Acute monoblastic leukemia

Below you will find more information about Acute monoblastic leukemia from Medigest. If you believe that you are suffering from any of the symptoms of Acute monoblastic leukemia it is important that you obtain an accurate diagnosis from a medical professional to ensure that you obtain the correct medication or treatment for your condition. There are medical conditions that carry similar symptoms associated with Acute monoblastic leukemia and therefore the information provided by Medigest is offered as a guideline only and should never be used in preference to seeking professional medical advice. The information relating to Acute monoblastic leukemia comes from a third party source and Medigest will not be held liable for any inaccuracies relating to the information shown.


Acute monoblastic leukemia otherwise known as acute monocytic leukemia is an acute type of myeloid leukemia. For patients to be considered a victim of AML-M5, he must have more than 20% blasts in the marrow. Monoblasts are largely distinguished for displaying a rough, circular nucleus and a delicate lacy chromatin.

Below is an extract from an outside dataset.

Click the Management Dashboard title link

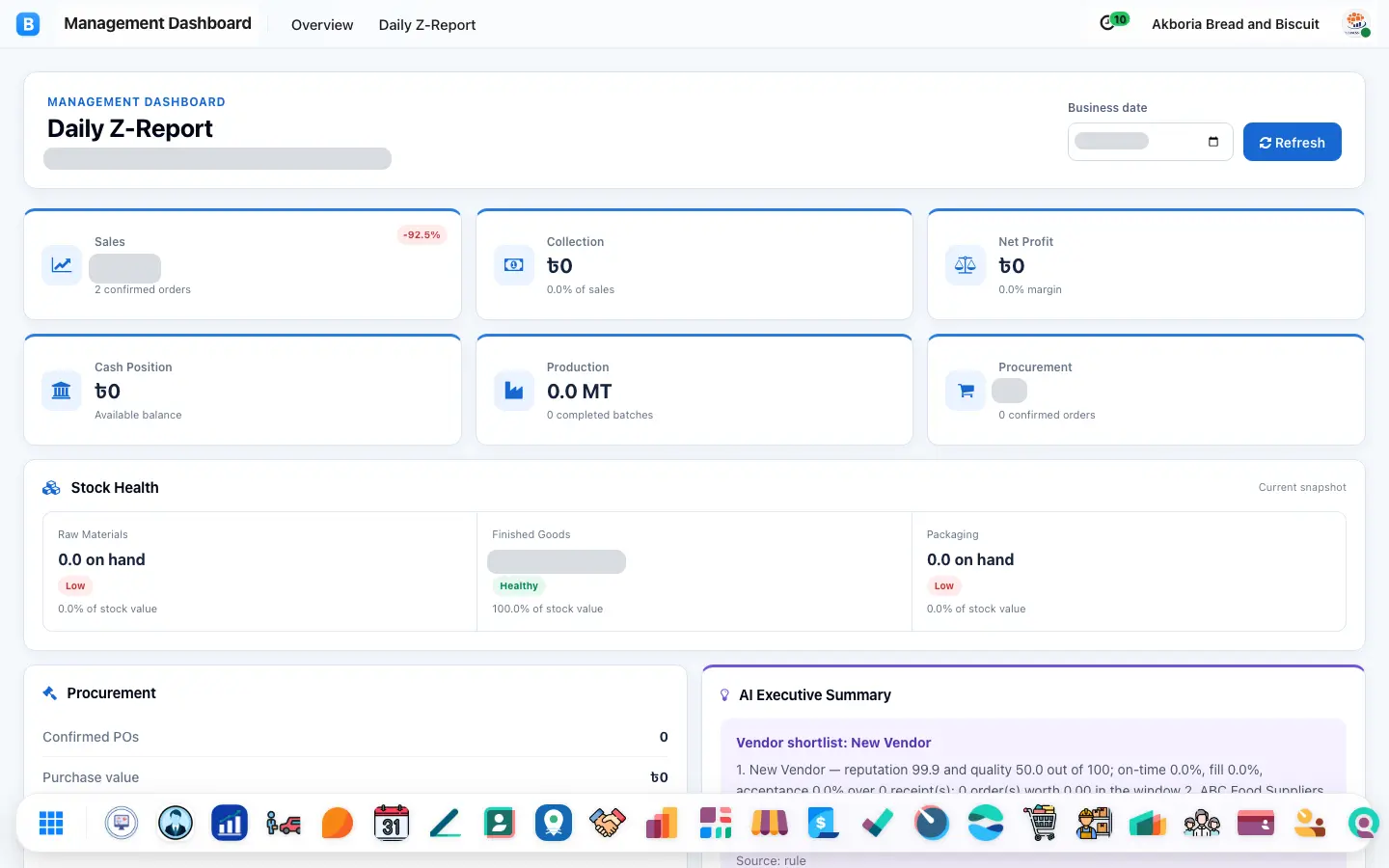pyautogui.click(x=157, y=23)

The first clue of AML includes abnormal result of the patient's blood count. AML also presents isolated decrease in red blood cells, platelets and even an abnormally low white blood cell count. A bone marrow examination can also be performed to further identify the type of blood cells that have displayed abnormality.


Like other forms of blood cancer, AML treatment would largely consist of chemotherapy, which is divided into two phases: the induction and postremission therapy. Induction is administered to induce complete and lasting remission by reducing the leukemic cells to untraceable levels. Consolidation aims to eliminate any existing or residual diseases.

Symptoms and Signs

Among the usual indicators of acute monoblastic leukemia include asthenia or generalized weakness, pallor, unexplained fever, dizziness and other respiratory symptoms.


There are a number of risk factor that were identified that largely contribute to the development of AML. Among these include pre-leukemic blood disorders, exposure to chemotherapy, ionizinf radiation, occupation chemical exposure, and some congenital conditions such as Down syndrome.